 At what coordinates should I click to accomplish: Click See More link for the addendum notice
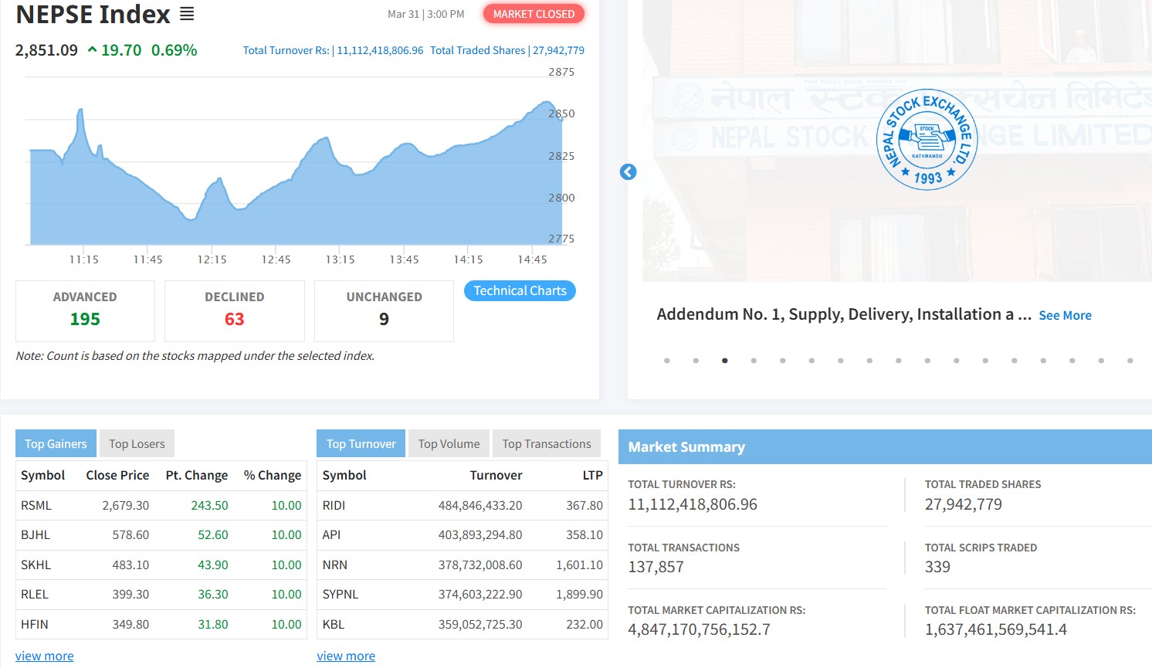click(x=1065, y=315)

--

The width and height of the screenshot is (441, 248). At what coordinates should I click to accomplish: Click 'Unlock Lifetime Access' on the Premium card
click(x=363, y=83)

==

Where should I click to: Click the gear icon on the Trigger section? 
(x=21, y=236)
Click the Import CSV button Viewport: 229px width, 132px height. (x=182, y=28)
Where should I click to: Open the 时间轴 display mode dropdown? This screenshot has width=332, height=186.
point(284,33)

=== Work to be completed ===
Precisely the lines between those holding "Where should I click to: Click" and "Click the Import", inclusive, are to be reproduced from the listing above, with nothing added.

=== Output of the exercise ===
Where should I click to: Click the gear icon on the Trigger section? 
(x=21, y=236)
Click the Import CSV button Viewport: 229px width, 132px height. (x=182, y=28)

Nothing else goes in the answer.